Integration possibilities

  • Direct use via the faster‑whisper Python API.
  • Embedding in CTranslate2‑based inference servers (e.g., TensorRT, ONNX Runtime wrappers).
  • Containerization with Docker or Kubernetes for scalable batch jobs.
  • Edge‑device deployment using the int8 quantized variant for low‑power hardware.

Training Details

The faster‑whisper‑medium model itself is a direct conversion of the pre‑trained OpenAI Whisper‑medium checkpoint. Consequently, the original training methodology applies.

Training methodology

  • Self‑supervised pre‑training on 680 k hours of multilingual audio (≈ 2 M utterances) using a combination of supervised cross‑entropy loss and a contrastive loss for alignment.
  • Fine‑tuning on a balanced subset of the Common Voice and LibriSpeech corpora to improve WER on high‑resource languages.
  • Training performed on a cluster of NVIDIA V100 GPUs (8 × 16 GB) for roughly 1 M steps, consuming ~2 k GPU‑hours.

Datasets used

  • OpenAI’s proprietary “Whisper‑training” dataset (publicly described as a mix of YouTube, podcasts, and audiobooks).
  • Additional multilingual corpora: Common Voice (various languages), VoxPopuli, and multilingual TED‑LIUM.

Fine‑tuning capabilities

  • The model can be further fine‑tuned on domain‑specific audio (e.g., medical dictation) using the same CTranslate2 conversion pipeline.
  • Because the weights are stored in FP16, fine‑tuning can be performed on a single RTX 3060 with 12 GB VRAM, though larger batch sizes benefit from 16 GB+ GPUs.

Licensing Information

The model is released under the MIT License (as indicated by the license:mit tag in the README). The MIT license is permissive: it allows commercial use, modification, distribution, and private use without requiring the source code to be disclosed.
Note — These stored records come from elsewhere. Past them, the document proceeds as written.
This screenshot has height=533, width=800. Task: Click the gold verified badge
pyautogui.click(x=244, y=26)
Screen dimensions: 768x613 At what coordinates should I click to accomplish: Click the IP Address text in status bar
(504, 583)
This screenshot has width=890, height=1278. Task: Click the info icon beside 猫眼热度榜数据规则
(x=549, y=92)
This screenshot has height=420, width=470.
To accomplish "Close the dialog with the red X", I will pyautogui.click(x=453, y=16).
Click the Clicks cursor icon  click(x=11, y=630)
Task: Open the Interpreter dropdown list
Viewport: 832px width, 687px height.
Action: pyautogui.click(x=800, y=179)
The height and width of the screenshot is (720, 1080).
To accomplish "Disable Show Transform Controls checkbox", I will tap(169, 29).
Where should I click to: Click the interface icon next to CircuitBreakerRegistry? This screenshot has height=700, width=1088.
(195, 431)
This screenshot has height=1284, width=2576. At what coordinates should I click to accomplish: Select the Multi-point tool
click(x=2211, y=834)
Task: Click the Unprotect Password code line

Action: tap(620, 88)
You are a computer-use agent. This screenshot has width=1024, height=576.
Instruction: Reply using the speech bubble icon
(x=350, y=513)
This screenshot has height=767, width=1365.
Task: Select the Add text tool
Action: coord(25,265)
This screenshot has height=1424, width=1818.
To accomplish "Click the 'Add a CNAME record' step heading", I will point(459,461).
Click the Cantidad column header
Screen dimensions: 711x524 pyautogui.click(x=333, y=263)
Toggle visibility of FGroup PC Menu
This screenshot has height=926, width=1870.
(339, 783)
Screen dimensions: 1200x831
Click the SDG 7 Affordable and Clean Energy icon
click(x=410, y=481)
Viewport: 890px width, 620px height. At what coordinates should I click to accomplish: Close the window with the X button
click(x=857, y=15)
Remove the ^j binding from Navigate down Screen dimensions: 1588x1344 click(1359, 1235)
Key points for developers and enterprises:

  • Commercial usage: You may embed the model in SaaS products, mobile apps, or on‑premise solutions and charge for the service.
  • Attribution: The only mandatory condition is to retain the original copyright notice and license text in any distributed binaries or source code.
  • No warranty: The model is provided “as‑is”; you are responsible for testing and ensuring compliance with any downstream regulations (e.g., data privacy).
  • Patents: MIT does not grant patent rights, but OpenAI’s Whisper model (the upstream work) is also under an MIT‑compatible license, so no additional patent hurdles are expected.

If you plan to redistribute the model in a commercial product, simply include the MIT license text and a link back to the original Hugging Face repository: Systran/faster‑whisper‑medium.